Рассказы Сихо о сексе я впервые услышала в начале восьмого класса, зимой.
После уроков мы с ней часто оказывались вдвоем в студии для рисования. Наш внеклассный кружок разделялся на две секции — масляной живописи и акварели, но маслом писали только мы двое. Остальные желающие порисовать обычно решали, что масляные краски дорого стоят, а возни с ними куда больше, — и выбирали акварель, которой занимались в студии № 2. Мы же с Сихо возились с маслом в студии № 1 — где, кроме нас, не было ни души. Чтобы чем-то заполнить неловкое молчание, я заговорила с ней разок, потом другой — да так мы постепенно и подружились.
Сихо всегда оставалась такой же воспитанной и серьезной, как на уроках в классе. О чем бы ни зашел разговор, она никогда меня не подначивала, на все вопросы отвечала вдумчиво и четко — так, что общаться с ней было по-настоящему интересно. Оттого ли, что недавно закончились зимние каникулы, нас частенько тянуло поболтать о любви, и однажды Сихо ошарашила меня признанием в том, что секс с парнем у нее уже был.
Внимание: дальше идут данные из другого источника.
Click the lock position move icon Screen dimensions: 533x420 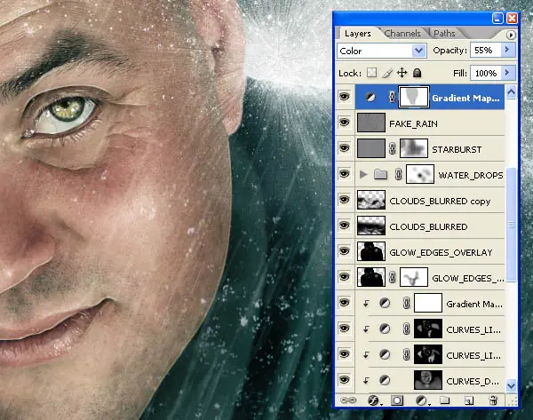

Подобным опытом не могли бы похвастать даже те из наших ровесниц, кто сегодня флиртует с парнями вовсю, и в то, что на такое способна благовоспитанная шестиклашка, верилось с большим трудом. Поначалу я даже забеспокоилась: уж не страдает ли она комплексом Лолиты?
— Да нет, ничего подобного! Это чисто моя инициатива, все в порядке.
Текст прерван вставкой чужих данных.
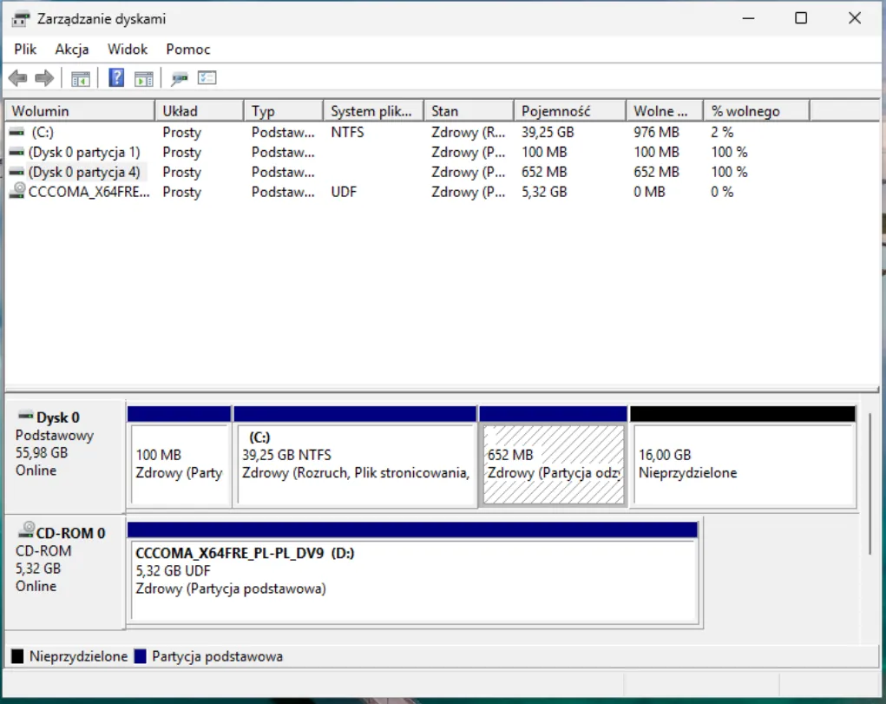Click the disk connection toolbar icon
Viewport: 886px width, 704px height.
coord(180,78)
— Как? Но… сколько лет твоему парню? Разве не он тебя соблазнил?
— Мы с ним ровесники. Это мой кузен, его зовут Ета… [23] Наш первый поцелуй, а потом и секс случились по моей воле. И, уж конечно, я очень старалась ничем его не напугать!
— Что? Ты затеяла это сама? Но зачем?!
— Сложно объяснить. Я ведь даже не думала, что это называется сексом. Просто… чем больше мы обнимались, тем нестерпимей мне хотелось забраться ему под кожу. Вот и все!
Я смотрела на эту малышку, по которой даже не скажешь, что у нее уже случились первые месячные, и не могла поверить своим ушам. Но чем дольше слушала, тем ясней понимала: она сделала это не из желания познакомиться с сексуальностью своего парня, не из детского любопытства и даже не из стремленья скорей стать взрослее тех, кто ее окружает. Скорее всего, это произошло у них самым естественным образом — просто потому, что не могло не произойти.
Сихо с ее парнем, Етой, могли встречаться лишь одну неделю в году — на летнем фестивале Обóн. Каждый год вся их бесчисленная родня съезжалась в семейное гнездо — старый бабушкин дом в горах, и тогда целая дюжина двоюродных братьев и сестер всю неделю пускала вместе фейерверки, лакомилась арбузами и веселилась. Вот там-то еще в шесть лет Ета с Сихо и поклялись друг другу, что обязательно поженятся, когда вырастут. Однажды ночью они убежали вдвоем из дома, долго блуждали, взявшись за руки, по бабушкиным рисовым полям — а потом, укрывшись в старинном амбаре, решили изучить на практике, как устроены их тела.
Сихо жила в Токио, а Ета — в той далекой деревне, с бабушкой по соседству. Большую часть года ни видеться, ни тем более оставаться вдвоем они не могли — и старались использовать бесценное время вдвоем, которое дарил им Обон, на всю катушку. Три года назад они впервые поцеловались на чердаке, а в прошлом году занялись первым сексом в амбаре…
Слушая Сихо, я не уставала поражаться тому, каким бесстрастным и будничным тоном она все это описывала. Признаюсь, до того разговора даже поцелуи, не говоря уж о сексе вообще, казались мне чем-то совершенно непристойным. Но в ее рассказе это выглядело таким чистым и невинным.
Сразу после зимних каникул Аки с еще одной девчонкой из нашей группы взяли моду подробно рассказывать на переменках, как их целовали старшеклассники. Но пережитые ими поцелуйчики, по-моему, не имели ничего общего с тем, что описывала Сихо… Желание забраться кому-то под кожу? Лично со мной такого еще не случалось.